John Elkann è sempre più coinvolto nel progetto Juve e ha promesso a Spalletti un grande mercato, con quattro/cinque acquisti di qualità l'anno prossimo per alzare l'asticella e provare a lottare per lo scudetto. Sono 6 anni, ricordo a tutti, che la Juve non lotta per il tricolore. L'ultima volta che ha lottato per il titolo era il 2020, tra l'altro lo vinse pure con Maurizio Sarri".
Schira: '0 a 0 fra Milan e Juventus scialbo e deludente'
Il giornalista ha poi parlato anche della gara andata in scena a San Siro: "0 a 0 scialbo e deludente è stato il big match tra Milan e Juventus: ero a San Siro, ho visto la partita e devo dire la verità, poca roba dal punto di vista tecnico. Sia Milan che Juve sono due squadre che probabilmente arriveranno in Champions.

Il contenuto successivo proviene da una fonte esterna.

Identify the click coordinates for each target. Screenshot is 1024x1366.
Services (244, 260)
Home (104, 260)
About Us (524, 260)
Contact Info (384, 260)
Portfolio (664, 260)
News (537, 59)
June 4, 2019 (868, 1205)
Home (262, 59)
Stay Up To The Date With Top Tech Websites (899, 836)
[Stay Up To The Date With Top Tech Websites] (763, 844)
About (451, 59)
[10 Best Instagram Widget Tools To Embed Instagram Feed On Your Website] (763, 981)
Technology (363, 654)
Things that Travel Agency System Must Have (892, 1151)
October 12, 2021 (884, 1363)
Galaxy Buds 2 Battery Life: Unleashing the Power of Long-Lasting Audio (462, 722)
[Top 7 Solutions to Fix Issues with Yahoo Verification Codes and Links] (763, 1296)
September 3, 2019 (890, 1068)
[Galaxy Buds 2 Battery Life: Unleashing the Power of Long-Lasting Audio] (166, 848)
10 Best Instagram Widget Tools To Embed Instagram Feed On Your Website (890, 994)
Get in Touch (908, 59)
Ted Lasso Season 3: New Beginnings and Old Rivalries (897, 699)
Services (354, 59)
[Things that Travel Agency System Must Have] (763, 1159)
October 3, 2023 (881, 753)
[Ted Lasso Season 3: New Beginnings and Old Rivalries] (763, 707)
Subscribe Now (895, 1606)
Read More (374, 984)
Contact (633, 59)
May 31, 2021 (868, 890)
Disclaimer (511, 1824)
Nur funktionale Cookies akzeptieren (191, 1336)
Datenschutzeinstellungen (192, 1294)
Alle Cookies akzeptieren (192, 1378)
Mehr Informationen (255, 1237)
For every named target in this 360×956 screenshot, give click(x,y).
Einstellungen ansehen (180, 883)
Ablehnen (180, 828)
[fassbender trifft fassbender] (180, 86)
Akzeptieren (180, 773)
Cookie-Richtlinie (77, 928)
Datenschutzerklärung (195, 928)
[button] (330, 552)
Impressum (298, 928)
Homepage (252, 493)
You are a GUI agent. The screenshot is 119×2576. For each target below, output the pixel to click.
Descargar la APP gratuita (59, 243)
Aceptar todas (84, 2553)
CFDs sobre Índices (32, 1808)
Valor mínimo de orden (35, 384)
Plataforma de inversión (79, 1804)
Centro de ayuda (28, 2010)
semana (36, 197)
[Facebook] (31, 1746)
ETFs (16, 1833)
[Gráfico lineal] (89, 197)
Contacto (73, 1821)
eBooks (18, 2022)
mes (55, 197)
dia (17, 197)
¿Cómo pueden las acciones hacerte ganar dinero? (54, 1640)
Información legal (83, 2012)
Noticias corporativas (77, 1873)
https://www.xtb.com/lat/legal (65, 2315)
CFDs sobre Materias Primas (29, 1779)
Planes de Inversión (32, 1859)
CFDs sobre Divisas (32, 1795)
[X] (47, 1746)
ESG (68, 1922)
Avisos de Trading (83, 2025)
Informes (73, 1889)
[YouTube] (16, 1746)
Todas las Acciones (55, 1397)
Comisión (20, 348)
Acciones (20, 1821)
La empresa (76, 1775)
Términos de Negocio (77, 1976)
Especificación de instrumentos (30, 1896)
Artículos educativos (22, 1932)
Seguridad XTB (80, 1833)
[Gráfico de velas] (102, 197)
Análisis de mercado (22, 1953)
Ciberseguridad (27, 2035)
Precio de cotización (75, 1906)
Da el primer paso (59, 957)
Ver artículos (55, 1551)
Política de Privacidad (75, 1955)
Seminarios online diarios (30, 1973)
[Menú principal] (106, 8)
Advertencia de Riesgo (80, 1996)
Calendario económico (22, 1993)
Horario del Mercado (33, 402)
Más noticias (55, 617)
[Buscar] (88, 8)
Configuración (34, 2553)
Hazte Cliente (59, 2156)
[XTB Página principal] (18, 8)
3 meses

Il Milan deve fare sei punti nelle ultime quattro partite, quindi due vittorie e tutto sommato il calendario sembra abbastanza agevole. La Juve vede sia la Roma che il Como avvicinarsi. La formazione di Fabregas ha giocato bene, ha vinto 2-0 a Marassi, abbastanza in scioltezza, ennesimo gol di Douvikas, raddoppio di Diao che non era stato uno dei migliori in campo ma poi ha trovato il gol del 2-0. Un buon Como, anche se non brillantissimo, ma tanto è bastato per regolare il Genoa".
Juve, una corsa Champions riaperta
La corsa Champions, con il pareggio tra Milan e Juventus, si è effettivamente riaperta, soprattutto per i bianconeri. Gli uomini di Luciano Spalletti hanno 3 punti di vantaggio su Como e Roma e quindi potenzialmente potranno permettersi di pareggiare un match dei prossimi 4. Tuttavia, anche solo una sconfitta potrebbe compromettere il quarto posto, visto che in caso di arrivo a pari punti col Como, sarebbero i lombardi a passare in vantaggio grazie agli scontri diretti.